What does default look like? Let Venezuela show you:
The official rate for the currency will go from about 285,000 per dollar to 6 million, a shock that officials tried to partly offset by raising the minimum wage 3,500 percent to the equivalent of just $30 a month. While Maduro boasted in Friday night’s announcement that the International Monetary Fund wasn’t involved in the policies, aspects of the moves bore a resemblance to a classic orthodox economic adjustment, albeit with some confusing twists.

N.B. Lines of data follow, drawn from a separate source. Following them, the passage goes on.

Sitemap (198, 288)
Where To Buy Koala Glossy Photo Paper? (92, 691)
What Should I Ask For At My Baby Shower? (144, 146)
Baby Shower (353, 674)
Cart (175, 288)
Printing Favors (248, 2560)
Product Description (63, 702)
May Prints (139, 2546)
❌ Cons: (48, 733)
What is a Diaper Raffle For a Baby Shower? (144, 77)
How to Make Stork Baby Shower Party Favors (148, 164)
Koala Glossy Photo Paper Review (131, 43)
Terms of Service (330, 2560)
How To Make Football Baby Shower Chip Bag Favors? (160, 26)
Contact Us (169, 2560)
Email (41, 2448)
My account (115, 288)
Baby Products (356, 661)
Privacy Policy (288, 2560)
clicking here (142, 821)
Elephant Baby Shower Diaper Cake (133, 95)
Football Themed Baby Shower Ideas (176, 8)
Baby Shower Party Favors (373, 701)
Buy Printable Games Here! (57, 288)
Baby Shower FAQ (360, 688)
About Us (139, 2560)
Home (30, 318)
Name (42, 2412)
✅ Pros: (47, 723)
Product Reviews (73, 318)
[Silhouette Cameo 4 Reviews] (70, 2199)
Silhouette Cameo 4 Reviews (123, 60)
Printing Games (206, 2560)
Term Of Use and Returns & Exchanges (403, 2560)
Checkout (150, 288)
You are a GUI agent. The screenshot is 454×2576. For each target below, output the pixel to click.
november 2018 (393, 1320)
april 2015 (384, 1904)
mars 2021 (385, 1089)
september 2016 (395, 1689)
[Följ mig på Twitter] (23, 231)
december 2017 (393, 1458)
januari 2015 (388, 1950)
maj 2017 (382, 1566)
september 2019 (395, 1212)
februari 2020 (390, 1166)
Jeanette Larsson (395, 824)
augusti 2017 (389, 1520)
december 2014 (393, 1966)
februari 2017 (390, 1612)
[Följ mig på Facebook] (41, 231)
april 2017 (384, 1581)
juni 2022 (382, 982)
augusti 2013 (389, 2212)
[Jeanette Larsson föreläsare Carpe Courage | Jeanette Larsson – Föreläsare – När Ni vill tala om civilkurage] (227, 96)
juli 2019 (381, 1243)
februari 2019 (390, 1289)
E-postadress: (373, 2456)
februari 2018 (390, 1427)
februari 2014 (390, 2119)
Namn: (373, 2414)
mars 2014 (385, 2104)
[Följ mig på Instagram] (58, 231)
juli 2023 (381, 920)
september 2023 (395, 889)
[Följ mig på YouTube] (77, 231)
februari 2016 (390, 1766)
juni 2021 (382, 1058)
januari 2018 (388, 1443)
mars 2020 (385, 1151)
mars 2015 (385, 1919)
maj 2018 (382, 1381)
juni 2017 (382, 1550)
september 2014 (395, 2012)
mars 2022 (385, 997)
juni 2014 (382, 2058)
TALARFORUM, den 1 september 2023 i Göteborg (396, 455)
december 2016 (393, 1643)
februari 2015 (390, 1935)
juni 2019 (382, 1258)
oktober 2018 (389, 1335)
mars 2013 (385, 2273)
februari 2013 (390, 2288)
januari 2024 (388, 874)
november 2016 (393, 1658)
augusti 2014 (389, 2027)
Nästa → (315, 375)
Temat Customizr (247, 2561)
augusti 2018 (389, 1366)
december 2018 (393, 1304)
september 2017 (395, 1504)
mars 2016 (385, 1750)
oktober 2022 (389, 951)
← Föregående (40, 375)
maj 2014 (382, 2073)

Maduro’s new strategy for managing the economy is a desperate response after years of disastrous policies that undercut growth, sent prices soaring and turned what had once been one of Latin America’s wealthiest countries into a dysfunctional nation that’s spawned a refugee crisis. Pressure is mounting on him to right the ship as calls for his overthrow grow six years after he took over for the late Hugo Chavez. Earlier this month, Maduro started a fresh crackdown on his opponents after a failed attempt to assassinate him using an aerial drone.
The devaluation comes at the same time the government is redenominating the currency by lopping off five zeros and introducing new bills and a name change. So instead of the new minimum wage being 1.8 million strong bolivars, it will be 1,800 sovereign bolivars. Banks were closed and busy trying to adopt ATMs and online platforms to the new currency rules.
Amid the cash crunch, Maduro has halted most payments on Venezuela’s foreign debt and is now $6.1 billion in the hole with bondholders, cutting off most sources of new financing.
The Left blames falling oil production for the crisis in this society, but Venezuela had many years of good income to develop alternatives to that industry. Instead, it spent money on its citizens, rationalizing that it was “lifting them out of poverty” when in fact it simply made them dependent on government.
Our governments will hit a similar point. The nation owes tens of trillions, the cities tens of billions, and no politician will touch the programs that eat up sixty percent of our budget. These programs give gifts to sweaty hands, and so whoever touches them loses office.
Politicians would rather run the nation into the ground and then seize whatever they can of what is left than admit that they can stop this problem from happening. Yes, the gimmes would go away or at least be radically reduced; no, we could not take on a third world population immigrating here. But we could avoid this crisis.
Instead, we are ruled by our social impulses. It is not considered sociable to mention anything other than egalitarian sentiments, so the idea of cutting our gimmes is taboo. Every idiot out there, hoping to win the popularity lottery, will slavishly bleat our repetition of the dogma.
We will go over the cliff by chasing the moon, as the old saying goes, because conformity through socializing proves a hard bad habit to beat. No one can talk about how nothing is working, how everyone is miserable, and how our future involves a crash a thousand times worse than what is happening in Venezuela.
This means that we have nothing to do but cross our fingers, obey policies we know are moribund, pay taxes we know are wasted, and wait for the inevitable end. Unlike everything Leftists promise, that end will actually come, and with it if we are lucky our silly addiction to socially-correct bleating and Leftism.